Another proposed rule, this one put forward in October 2022, would make firms responsible for making sure that third-party companies they contract to provide cybersecurity, investing software and other "core advisory services" are staying compliant. This proposal also quickly ran into industry resistance.

Opponents argued that advisors are already under a fiduciary duty to make sure any service or product they recommend to a client is in the client's best interest. That, they said, extends to services and products from third parties. Many of them complained that the SEC's proposal would merely increase advisors' paperwork burden while doing little to provide additional protection to investors.

With the rule apparently stalled, firms won't have to worry about filling out all those extra documents just yet. But DiFlorio predicted regulatory compliance for third parties will remain a priority.

"Who could argue with strengthening oversight of third parties," he said. "There's a risk of having concentration in a handful of vendors, with cybersecurity and so forth. So the principles I could see being picked up and carried forward."
“The logical step once the bitcoin futures market exists is to reevaluate whether it’s suitable to refile the ETF” listing request, said Gabor Gurbacs, director of digital- asset strategy at VanEck.
Chris Ratcliffe/Bloomberg

Cryptocurrency

Gensler has never tried to hide his concerns about the digital asset industry. But his regulatory priorities suffered a serious setback in August 2023 when a federal appeals court overturned the SEC's attempt to block a bitcoin exchange-traded fund offered by Grayscale Investments.

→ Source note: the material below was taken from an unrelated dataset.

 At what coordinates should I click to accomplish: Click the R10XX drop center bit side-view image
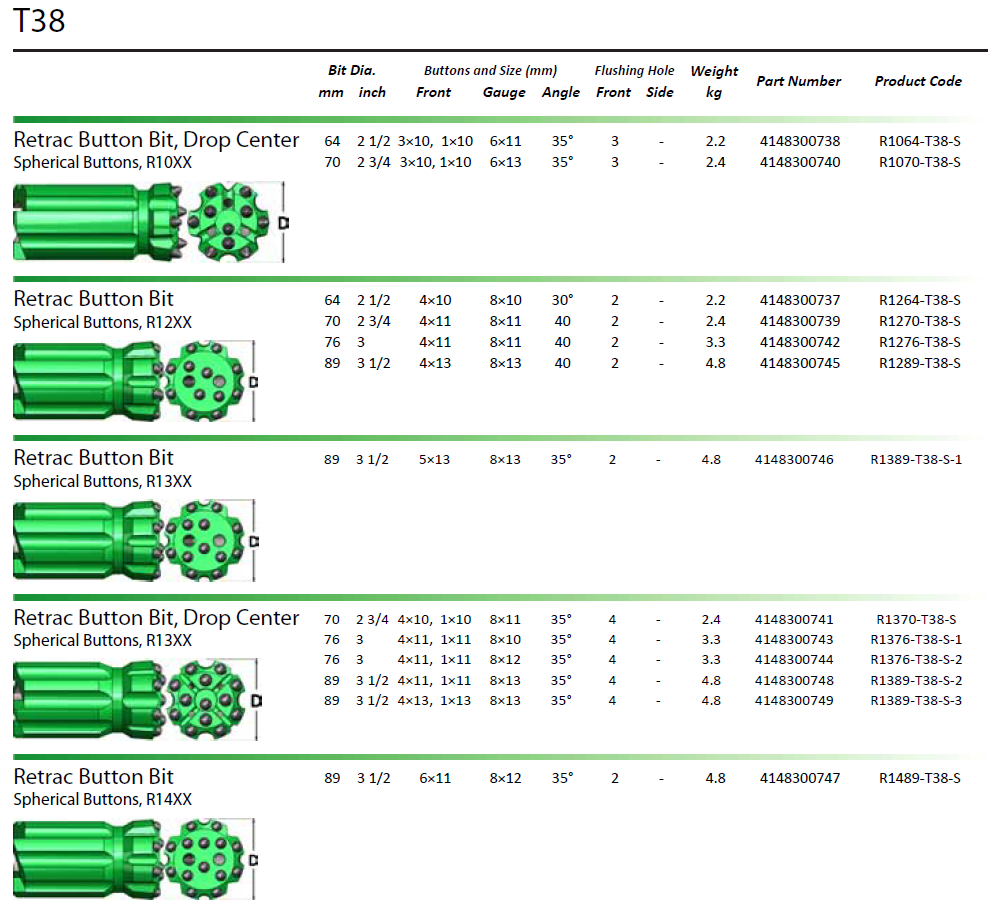click(x=98, y=223)
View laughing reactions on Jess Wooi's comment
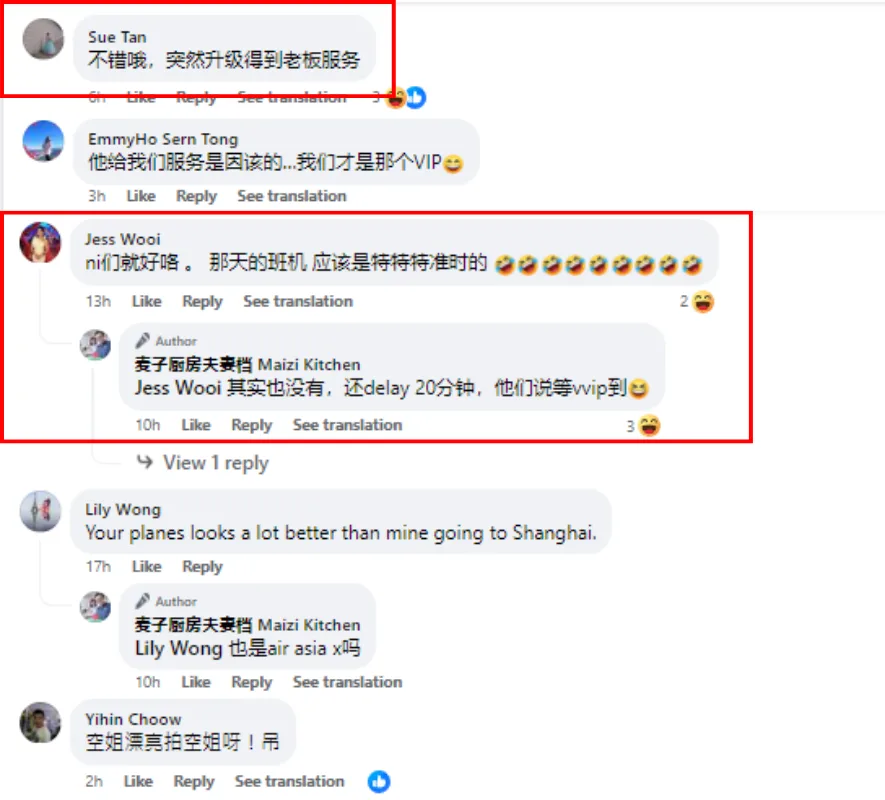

Rather than push back against that rebuke, the SEC went on in January of this year to give its stamp of approval to 11 proposed bitcoin ETFs. Regulators have since gone on to suffer further pushback from courts in their attempts to rein in the industry.

One of the biggest questions still unanswered in Gensler's time in office is whether most digital assets are in fact securities falling directly under the regulation of the SEC. Until that matter is resolved, any regulator's bid to oversee digital assets is likely to remain firmly in the category of unfinished business.